Last week’s Capital Wave Forecast was a hard break from the bullish stance we’ve been enjoying.
I said on Tuesday, “This Capital Wave Forecast is your first warning. Markets are overly optimistic, have risen too far too fast, and are prone to a correction in the coming weeks.”
That abrupt turnaround last week came on the heels of a long weekend of research into how high and how fast benchmarks had moved up in the face of the coronavirus spreading, as opposed to the fake news out of China that infection rates were slowing.
Equities were moving higher in anticipation of a quick resolution to the spreading virus, mostly fueled by new cash plowing into “passive” funds.

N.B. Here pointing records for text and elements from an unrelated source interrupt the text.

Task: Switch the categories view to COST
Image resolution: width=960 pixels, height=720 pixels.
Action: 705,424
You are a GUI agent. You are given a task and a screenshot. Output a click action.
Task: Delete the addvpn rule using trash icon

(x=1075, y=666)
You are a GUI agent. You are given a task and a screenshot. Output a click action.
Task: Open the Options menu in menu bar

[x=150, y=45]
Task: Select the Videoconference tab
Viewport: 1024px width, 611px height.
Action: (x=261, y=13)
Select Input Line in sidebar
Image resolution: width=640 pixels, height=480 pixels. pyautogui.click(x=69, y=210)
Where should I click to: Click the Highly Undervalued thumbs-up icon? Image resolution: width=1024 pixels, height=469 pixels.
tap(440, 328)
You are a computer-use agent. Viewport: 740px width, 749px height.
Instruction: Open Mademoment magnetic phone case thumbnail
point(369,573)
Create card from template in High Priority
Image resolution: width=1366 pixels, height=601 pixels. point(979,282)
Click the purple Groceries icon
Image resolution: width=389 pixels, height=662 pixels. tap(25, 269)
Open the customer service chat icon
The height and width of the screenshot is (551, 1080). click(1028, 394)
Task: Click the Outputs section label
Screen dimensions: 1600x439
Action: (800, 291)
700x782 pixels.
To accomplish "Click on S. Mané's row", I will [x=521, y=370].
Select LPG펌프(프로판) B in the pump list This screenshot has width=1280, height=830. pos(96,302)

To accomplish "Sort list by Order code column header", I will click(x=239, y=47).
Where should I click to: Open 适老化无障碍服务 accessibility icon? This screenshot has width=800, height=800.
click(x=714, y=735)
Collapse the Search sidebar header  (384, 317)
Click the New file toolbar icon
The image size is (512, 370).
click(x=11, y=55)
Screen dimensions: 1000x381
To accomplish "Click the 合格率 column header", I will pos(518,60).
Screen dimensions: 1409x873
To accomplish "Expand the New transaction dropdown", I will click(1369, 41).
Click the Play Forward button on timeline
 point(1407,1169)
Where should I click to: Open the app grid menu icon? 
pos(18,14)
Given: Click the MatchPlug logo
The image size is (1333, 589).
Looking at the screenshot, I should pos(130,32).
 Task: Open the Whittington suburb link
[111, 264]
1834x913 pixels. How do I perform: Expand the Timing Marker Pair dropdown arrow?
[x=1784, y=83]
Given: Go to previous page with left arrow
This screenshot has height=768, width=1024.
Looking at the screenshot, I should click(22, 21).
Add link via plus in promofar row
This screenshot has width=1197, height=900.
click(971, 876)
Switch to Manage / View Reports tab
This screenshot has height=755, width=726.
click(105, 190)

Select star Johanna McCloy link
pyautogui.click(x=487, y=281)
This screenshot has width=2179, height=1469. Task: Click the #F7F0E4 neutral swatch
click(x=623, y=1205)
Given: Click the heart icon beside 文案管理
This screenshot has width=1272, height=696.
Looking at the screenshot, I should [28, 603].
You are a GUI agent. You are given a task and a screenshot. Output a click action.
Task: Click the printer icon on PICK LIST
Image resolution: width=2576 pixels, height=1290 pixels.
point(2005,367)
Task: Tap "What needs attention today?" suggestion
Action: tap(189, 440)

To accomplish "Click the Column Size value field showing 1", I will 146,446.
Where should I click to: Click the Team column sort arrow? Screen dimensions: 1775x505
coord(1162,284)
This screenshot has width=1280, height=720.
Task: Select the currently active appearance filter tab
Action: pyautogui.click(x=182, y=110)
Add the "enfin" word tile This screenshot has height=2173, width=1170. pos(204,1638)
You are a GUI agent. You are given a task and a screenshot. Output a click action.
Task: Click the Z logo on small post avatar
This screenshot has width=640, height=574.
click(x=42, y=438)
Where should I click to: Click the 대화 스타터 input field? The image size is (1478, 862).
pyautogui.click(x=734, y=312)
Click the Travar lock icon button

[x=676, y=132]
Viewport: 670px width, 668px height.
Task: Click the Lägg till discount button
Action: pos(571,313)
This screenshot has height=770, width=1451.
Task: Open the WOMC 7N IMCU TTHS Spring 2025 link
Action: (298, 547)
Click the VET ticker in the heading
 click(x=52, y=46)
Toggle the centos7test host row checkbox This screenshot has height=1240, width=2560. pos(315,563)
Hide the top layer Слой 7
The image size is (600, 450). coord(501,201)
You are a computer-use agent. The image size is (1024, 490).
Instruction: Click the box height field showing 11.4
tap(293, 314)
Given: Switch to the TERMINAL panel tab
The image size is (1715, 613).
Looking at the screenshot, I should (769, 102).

That worked…until it didn’t.
What’s most worrisome now is the prospect of passive investors becoming “active” and selling.
We’re in essentially unchartered territory.
It’s not often markets get hit by an “existential” threat; in this case, it’s a real human existential threat.
Investors, when faced with unknowns – especially of this magnitude – take profits, which is all they’re doing now.
If calmer heads prevail, there will be analysts suggesting buying this dip. It’s just too early for that…at least from my perspective.
Profit-taking can lead to more of the same, which leads to net selling, which leads to big short selling by hedge funds and speculators trying to knock markets down, which often, but certainly not always, can induce panic selling.
We’re not anywhere near those follow-ons happening. But we could get there.
Here’s What You Need to Do to Prepare
Now’s the time to check benchmark support levels.
We already tested near-term support levels this morning and bounced off them, which is positive.
If we re-test near-term support and break those levels, there’s a good chance we could drop quickly to test far more important support levels.
For the Dow Jones Industrials Average, near-term support is 28,000.
If we can’t hold there the Dow’s next support, and it is major support is 27,000.
If we get to 27,000 on the Dow, it would be an 8.6% drop from recent all-time highs. That’s not unexpected in my reckoning, and if there’s any positive news on the coronavirus as stocks potentially drop there, that Dow level might be a good buy-in level.
For the Nasdaq Composite, near-term support is 9,200. Below that, there’s good support at 9,000. A drop to 9,000 would be an 8.5% drop from its highs.
The Nasdaq Composite led this bull run since 2009 and, if it falters, that’s a bad sign.
So far, so good this morning. We bounced of near-term support. But the day isn’t over and more importantly, the coronavirus’s impact is far from over.
That’s why this Forecast is your second warning.
Be safe out there. I’ll be back with you tomorrow.